Alfredo Di Napoli Alfredo Di Napoli - 3 months ago 9
C++ Question

C++ : Using different iterator types in subclasses without breaking the inheritance mechanism

I'm trying to achieve the following: Given an abstract class MemoryObject, that every class can inherit from, I have two subclasses: A Buffer and a BigBuffer:

template <typename T>
class MemoryObject
{
public:

typedef typename std::vector<T>::iterator iterator;
typedef typename std::vector<T>::const_iterator const_iterator;

[...] //Lot of stuff

virtual iterator begin() = 0;
virtual iterator end() = 0;
};


A Buffer:

template <typename T>
class Buffer: public MemoryObject<T>
{
public:
typedef typename std::vector<T>::iterator iterator;
iterator begin() { return buffer_.begin(); }
iterator end() { return buffer_.end(); };

[...] //Lot of stuff

private:
std::vector<T> buffer_;
};


And finally:

template <typename T>
class BigBuffer: public MemoryObject<T>
{
public:
[...] //Omitted, for now

private:
std::vector<Buffer<T>*> chunks_;
};


As you can see, a BigBuffer holds a std::vector of Buffer<T>*, so you can view a BigBuffer as an aggregation of Buffer(s). Futhermore, I have a bunch of functions that must work of every MemoryObject, so this is a real signature:

template <class KernelType, typename T>
void fill(CommandQueue<KernelType>& queue, MemoryObject<T>& obj, const T& value)
{
//Do something with obj
}


What's the point? - You may ask. The point is that I must implement iterators over these classes. I've already implemented them for Buffer, and is exactly what I need: be able to iterate over a Buffer, and access to ranges (for example b.begin(), b.begin() + 50).
Obviously I can't do the same for BigBuffer, because the real data (that is inside each Buffer' private variable buffer_) is scattered accross the memory. So I need a new class, let's call it BigBufferIterator, which can overload operator like * or +, allowing me to "jump" from a memory chunk to another without incurring in in segmentation fault.

The problems are two:


  1. The iterator type of MemoryObject is different from the iterator
    type of BigBuffer: the former is a std::vector<T>::iterator, the
    latter a BigBufferIterator. My compiler obviously complains

  2. I want be able to preserve the genericity of my functions signatures
    passing to them only a MemoryObject<T>&, not specializing them for
    each class type.



I've tried to solve the first problem adding a template parameter classed Iterator, and giving it a default argument to each class, with a model loosely based to Alexandrescu's policy-based model. This solution solved the first issue, but not the second: my compiled still complains, telling me: "Not known conversion from BigBuffer to MemoryObject", when I try to pass a BigBuffer to a function (for example, the fill() ). This is because Iterator types are different..

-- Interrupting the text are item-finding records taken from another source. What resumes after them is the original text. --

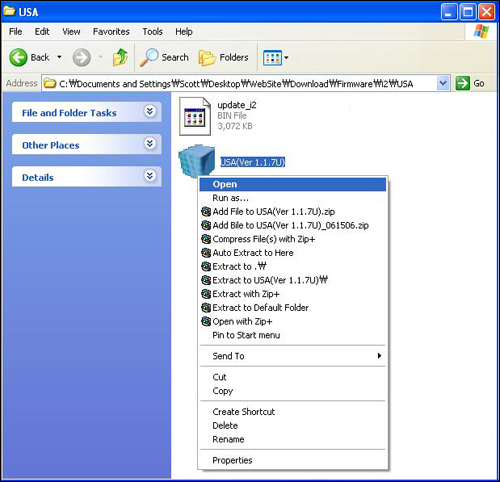Expand the File and Folder Tasks panel
The image size is (500, 482).
(x=150, y=111)
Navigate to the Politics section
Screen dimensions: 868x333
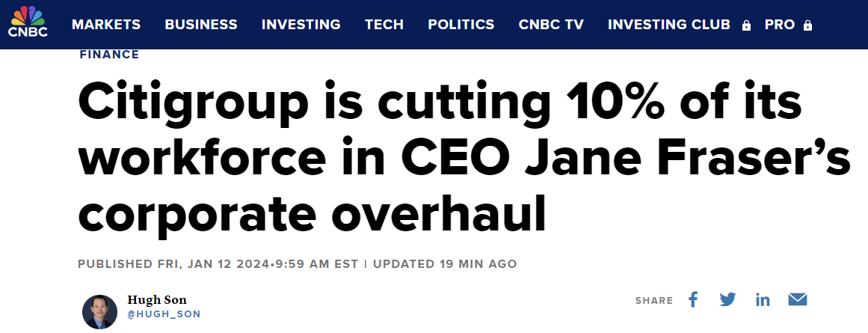point(461,25)
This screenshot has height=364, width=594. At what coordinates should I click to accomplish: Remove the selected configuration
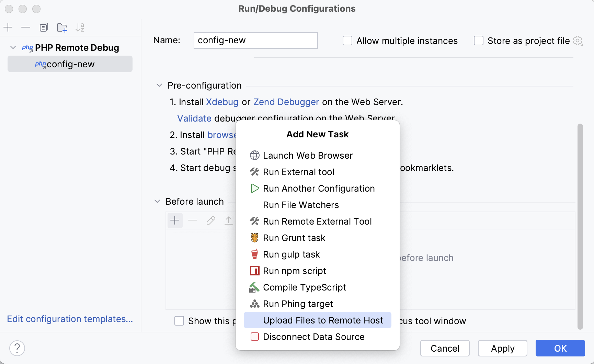(26, 27)
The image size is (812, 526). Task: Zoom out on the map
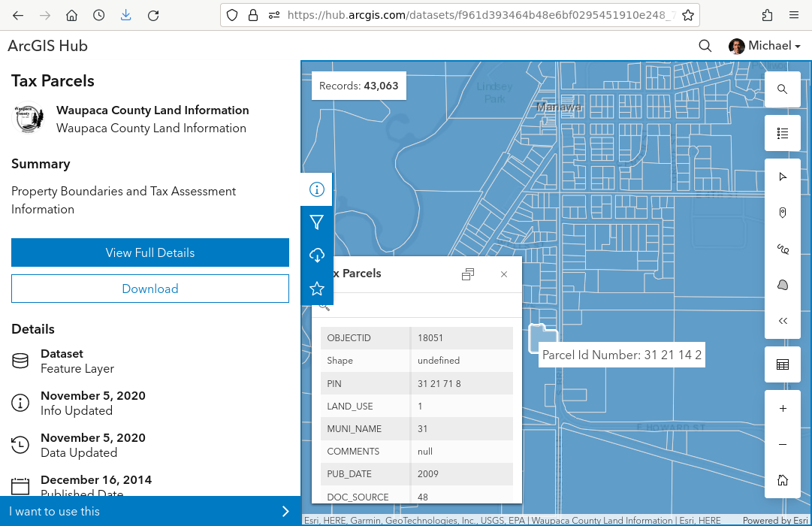pos(782,445)
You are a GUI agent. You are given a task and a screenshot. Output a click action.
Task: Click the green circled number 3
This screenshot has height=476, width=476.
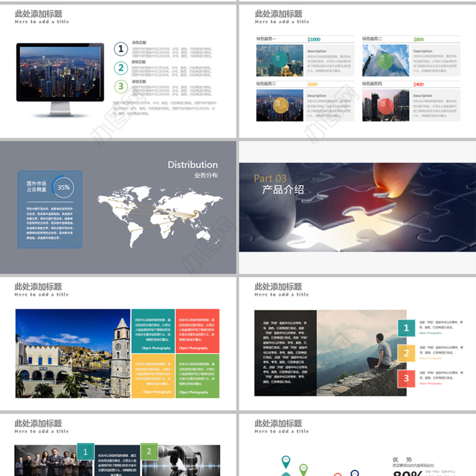pos(121,87)
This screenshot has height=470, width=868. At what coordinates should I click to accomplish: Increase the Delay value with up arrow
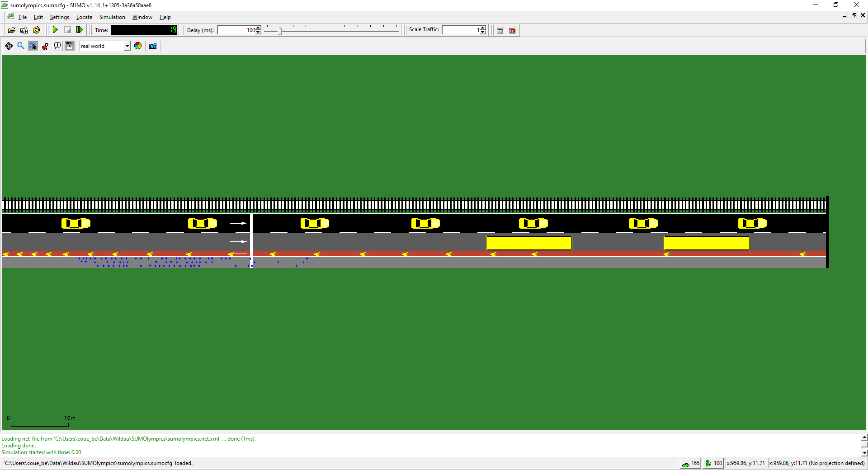click(258, 28)
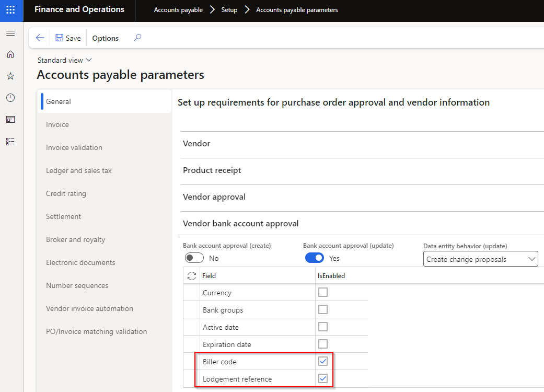Viewport: 544px width, 392px height.
Task: Open Workspaces from the sidebar icon
Action: 10,119
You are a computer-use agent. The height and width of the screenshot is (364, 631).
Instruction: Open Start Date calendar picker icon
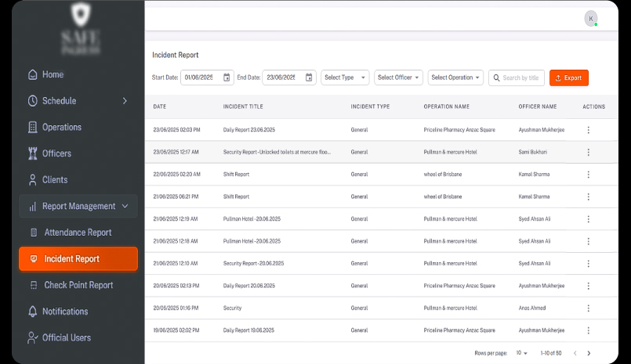click(227, 77)
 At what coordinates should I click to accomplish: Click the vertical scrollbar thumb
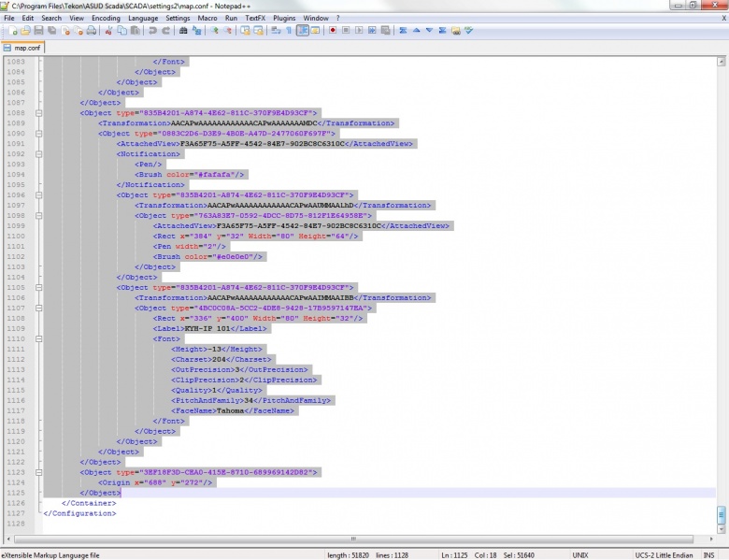point(722,514)
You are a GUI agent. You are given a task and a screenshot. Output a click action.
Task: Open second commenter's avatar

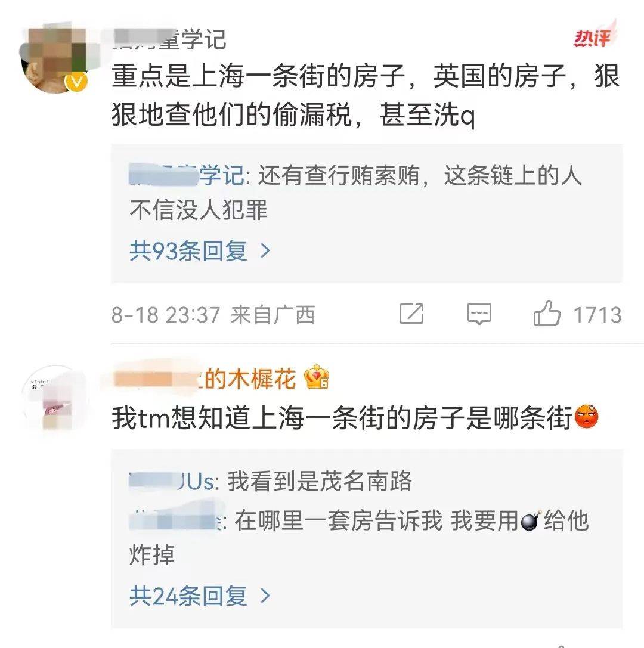(55, 399)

I'm really sorry for this poem, but It was the only way to proper present my problem to you. I don't know why someone would even bother in reading all this stuff, but I'll take pot luck.

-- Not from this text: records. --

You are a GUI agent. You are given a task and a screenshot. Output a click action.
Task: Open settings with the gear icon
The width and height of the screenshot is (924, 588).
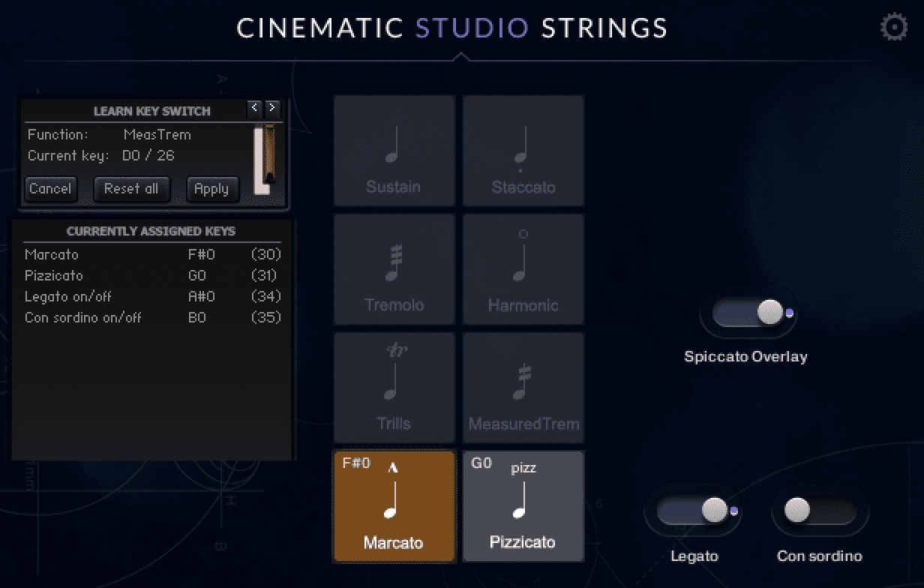[893, 28]
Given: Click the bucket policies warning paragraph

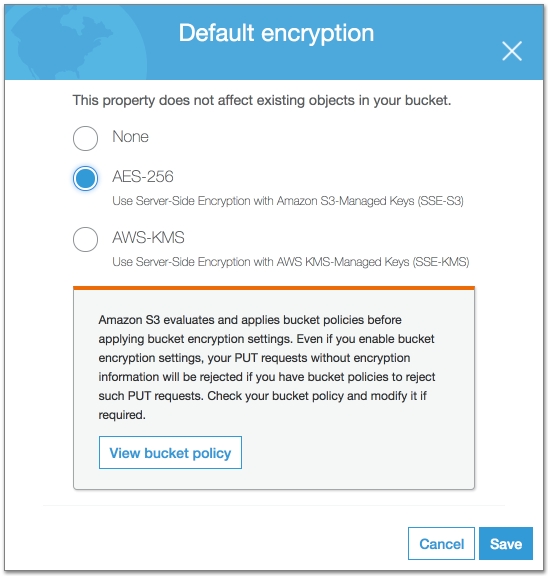Looking at the screenshot, I should 267,367.
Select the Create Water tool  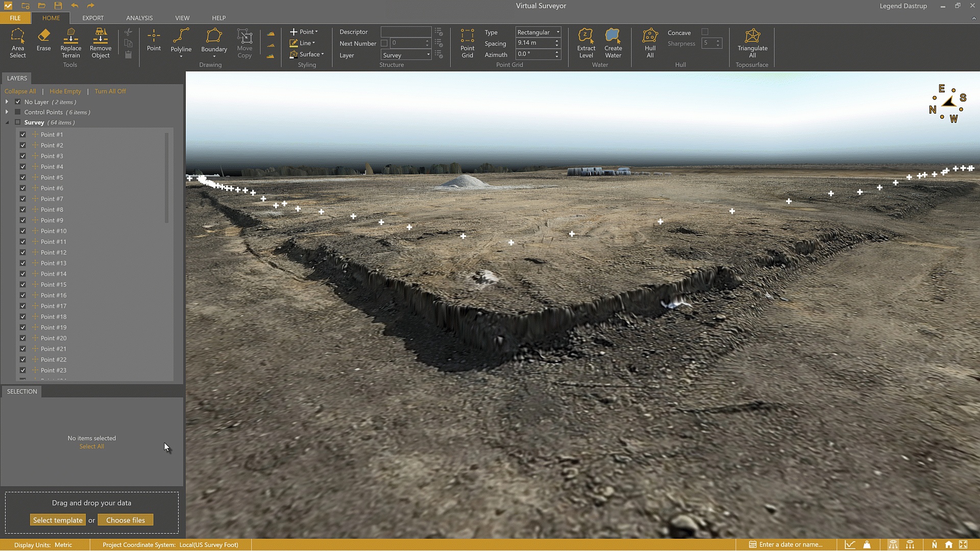click(x=613, y=43)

Thanks in advance, only just for having read till this point.

Humbly,
Alfredo

Answer

They way to go is to use the most general definition as the iterator type of the base. That is, you want to treat the data in a Buffer as just one segment while the BigBuffer is a sequence of the corresponding segments. This is a bit unfortunate because it means that you treat your iterator for the single buffer in Buffer as if it may be multiple buffers, i.e. you have a segmented structure with just one segment. However, compared to the alternative (i.e. a hierarchy of iterators with virtual functions wrapped by a handle giving value semantics to this mess) you are actually not paying to bad a cost.